Troubleshooting your VPC

This document covers common difficulties you might encounter, and offers some helpful tips.

Using DEBUG mode or `verbose` mode when using the API

For example, you can add --verbose to your curl command and send us the X-Request-Id: value so we can troubleshoot the problem. The --verbose flag is particularly helpful if you are experiencing connectivity problems.

Another option is to add the -i flag to your curl command so that the support team can see the headers in the response of your request. This flag is helpful in most situations when you need to contact support.

API calls require a Bearer token

When you use the API with a cURL command, you might need to include "Bearer" in the Authorization header, depending on what is in the $iam_token. If it includes the word "Bearer", you don't include it again in the header. Most examples assume that "Bearer" is included in the header.

Turning on `TRACE` mode when using the CLI

To turn on TRACE (debug) mode when you use the CLI, set IBMCLOUD_TRACE=true before the CLI command.

For example:

IBMCLOUD_TRACE=true ibmcloud is pubgws

Using a different endpoint for CLI

To change the VPC API endpoint that the IBM Cloud® CLI uses by default, set the environment variable IBMCLOUD_IS_API_ENDPOINT before you use the CLI. For example,

export IBMCLOUD_IS_API_ENDPOINT=api.dev.domain.com

Common problems

Here are a few difficulties you might encounter.

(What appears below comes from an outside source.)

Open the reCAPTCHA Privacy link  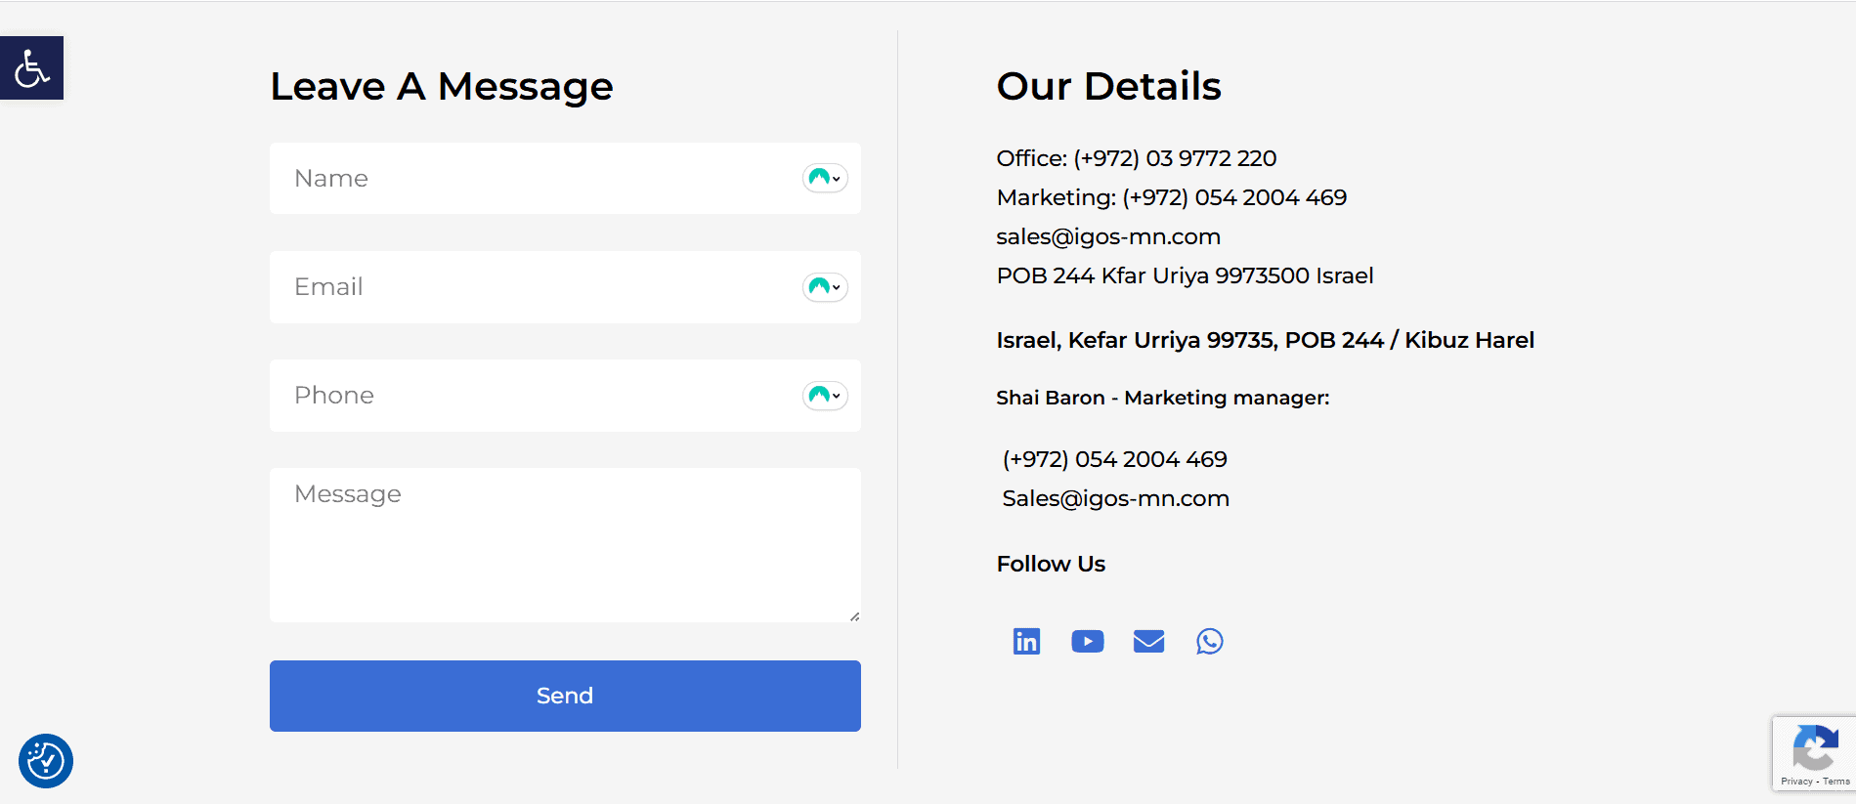pyautogui.click(x=1796, y=782)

Not authorized (401 or 403 error)

Your account might not be authorized for VPC. Make sure that you are using an account that has been onboarded.

IAM token expired

The service is no longer returning any JSON, instead of just giving an HTTP "401 Unauthorized" to all requests. This error occurs after about an hour if your IAM token expired. Refresh your IAM token by rerunning iam_token=$(ibmcloud iam oauth-tokens | awk '/IAM/{ print $4; }').

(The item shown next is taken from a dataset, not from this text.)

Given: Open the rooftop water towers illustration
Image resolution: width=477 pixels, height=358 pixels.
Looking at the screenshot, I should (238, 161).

Cannot create VPC or other resources

If you cannot create a VPC or other resources, make sure that the owner of the account has granted you the correct permissions.

No response from API

If the API is no longer returning any JSON, it is likely your IAM token expired and needs to be refreshed. Log in to IBM Cloud again or refresh your token by running iam_token=$(ibmcloud iam oauth-tokens | awk '/IAM/{ print $4; }').

Cannot delete resources

Certain operations--creating and deleting virtual server instances, and creating and deleting subnets, for example--are completed asynchronously through the API. Because of this fact, it is recommended to poll the resources you're deleting, to check for deletion before proceeding.

It can take several minutes for resources to be deleted from the system, due to these asynchronous operations. To facilitate deletion, the best practice is to do things in this order:

Delete your instances
Delete your public gateways
Delete your subnets
Delete your VPCs

For more information, see Deleting a VPC.

Trace ID is blank

Usually, when the Trace ID is blank, it is because the JSON returned doesn't match what is expected from the API. Try running the command RIAAS_DEBUG=yes ibmcloud is server-rm 3fb7c1eb-45fd-4c85-962e-617f216e7393 (substitute your correct server ID token) and check the output.

VPC public gateway drops connection

The TCP connection between the IKS cluster and back-end database is dropped by the VPC public gateway during the TCP idle time (for example, 5 minutes).

The VPC public gateway has a fixed 4-minute timeout for TCP connections, and it is not configurable. This problem occurs because the Linux default timeout for idle time is 2 hours (only if connection is idle for 2 hours, TCP keep-alive packets are being sent).

Set the idle time to less than 4 minutes (for example, 180 seconds).